Following General Francisco Castaños's defeat of the French army at Bailen (July 1808), Del Parque changed sides and joined the patriotic fight against the French invasion.

In April 1809, he was appointed Captain-general of Old Castile and given the command of the Army of the Left, with which he fought at Tamames (October 1809), and, the following month, at Alba de Tormes, with 32,822 troops under arms, incorporated into divisions commanded by Major-Generals Martín de la Carrera (Vanguard Division), Francisco Xavier Losada (1st Division), Conde de Belveder (2nd Division), and Francisco Ballesteros (3rd Division), Brigadier-General Marquis de Castrofuerte (5th Division), and the Prince of Anglona (Cavalry Division).

In October 1809, the British ambassador to Spain, Richard Wellesley, tried to get Martín de Garay, secretary to the Supreme Central Junta and the person in charge of that body's international relations, to dismiss the Duke.

When, in February 1810, the command of the Army of the Left was returned to Marquis of La Romana, Del Parque was appointed governor of the Canary Islands.

In 1812, the Supreme Central Junta gave the Duke the command of the Army of Castile.

==Post-war career==

In 1817 he was appointed ambassador in Paris, a posting he turned down.

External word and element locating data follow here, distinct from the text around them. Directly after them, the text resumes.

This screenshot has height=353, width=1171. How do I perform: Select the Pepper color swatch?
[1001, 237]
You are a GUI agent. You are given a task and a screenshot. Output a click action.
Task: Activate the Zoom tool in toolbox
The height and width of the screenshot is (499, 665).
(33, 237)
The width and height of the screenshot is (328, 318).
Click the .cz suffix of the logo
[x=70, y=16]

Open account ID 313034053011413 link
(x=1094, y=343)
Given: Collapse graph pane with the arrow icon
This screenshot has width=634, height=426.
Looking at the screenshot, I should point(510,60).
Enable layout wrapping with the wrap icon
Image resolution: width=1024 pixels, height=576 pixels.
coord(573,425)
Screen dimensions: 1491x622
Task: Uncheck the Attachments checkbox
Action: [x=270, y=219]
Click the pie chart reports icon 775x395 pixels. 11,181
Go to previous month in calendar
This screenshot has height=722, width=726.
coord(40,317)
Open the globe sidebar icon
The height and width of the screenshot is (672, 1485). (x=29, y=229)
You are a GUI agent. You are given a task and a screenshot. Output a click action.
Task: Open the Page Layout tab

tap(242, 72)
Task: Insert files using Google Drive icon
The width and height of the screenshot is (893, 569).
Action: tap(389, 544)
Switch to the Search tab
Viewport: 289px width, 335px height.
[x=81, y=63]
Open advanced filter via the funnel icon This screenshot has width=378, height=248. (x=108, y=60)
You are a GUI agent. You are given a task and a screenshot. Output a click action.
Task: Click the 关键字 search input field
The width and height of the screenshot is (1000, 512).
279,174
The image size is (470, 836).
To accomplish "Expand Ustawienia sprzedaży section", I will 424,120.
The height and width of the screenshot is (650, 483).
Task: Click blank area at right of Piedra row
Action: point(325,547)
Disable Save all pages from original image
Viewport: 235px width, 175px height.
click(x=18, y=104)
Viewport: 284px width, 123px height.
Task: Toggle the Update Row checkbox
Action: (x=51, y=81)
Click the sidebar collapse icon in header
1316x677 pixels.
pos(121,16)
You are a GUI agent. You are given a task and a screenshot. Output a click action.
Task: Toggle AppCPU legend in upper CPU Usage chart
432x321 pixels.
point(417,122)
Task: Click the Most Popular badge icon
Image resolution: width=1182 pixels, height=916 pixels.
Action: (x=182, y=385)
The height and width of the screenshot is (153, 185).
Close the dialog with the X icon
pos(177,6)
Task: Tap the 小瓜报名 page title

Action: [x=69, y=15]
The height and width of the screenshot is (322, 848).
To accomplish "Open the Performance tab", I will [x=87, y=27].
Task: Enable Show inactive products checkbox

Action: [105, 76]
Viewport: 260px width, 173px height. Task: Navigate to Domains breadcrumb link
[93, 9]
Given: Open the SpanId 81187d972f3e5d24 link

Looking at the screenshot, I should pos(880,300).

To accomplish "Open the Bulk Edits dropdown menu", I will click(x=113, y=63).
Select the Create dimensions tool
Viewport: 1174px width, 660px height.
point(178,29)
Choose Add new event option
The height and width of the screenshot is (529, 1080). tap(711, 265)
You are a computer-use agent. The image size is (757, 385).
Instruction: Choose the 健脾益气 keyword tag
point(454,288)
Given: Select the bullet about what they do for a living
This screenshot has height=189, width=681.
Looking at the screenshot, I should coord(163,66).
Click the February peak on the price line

In the 1820s, as a mason, where he was known "Franqulín", Del Parque would make known his liberal principles, becoming a member of societies of Exaltados ('Fanatics' or 'Extremists', in the sense of 'radicals'), the label given to the most left-wing or progressive political current of liberalism in nineteenth-century Spain, associated with, and at times inspired by, French Jacobinism and republicanism, including La Fontana de Oro, one of several sociedades patrióticas (societies of patriots), clubs at which liberal politics were open to discussion during the Trienio Liberal, and of which he would become chairman.

He went on to become, in 1822, a deputy for Valladolid, and, very briefly, president of Spain's Congreso de los Diputados (November 1822 to December 1822).

Following the invasion of the "Hundred Thousand Sons of Saint Louis" (1823), a French army mobilized by the Bourbon King of France, Louis XVIII, to help the Spanish Royalists restore King Ferdinand VII of Spain to the absolute power of which he had been deprived during the Liberal Triennium, the Duke went with the Cortes and the government to Seville and, from there, on to Cádiz.

As soon as he had regained the throne, Fernando VII ordered that the Duke be arrested and detained in a public prison. However, given his age and illness, the French garrison at Cadiz placed him under house arrest instead. He died shortly thereafter.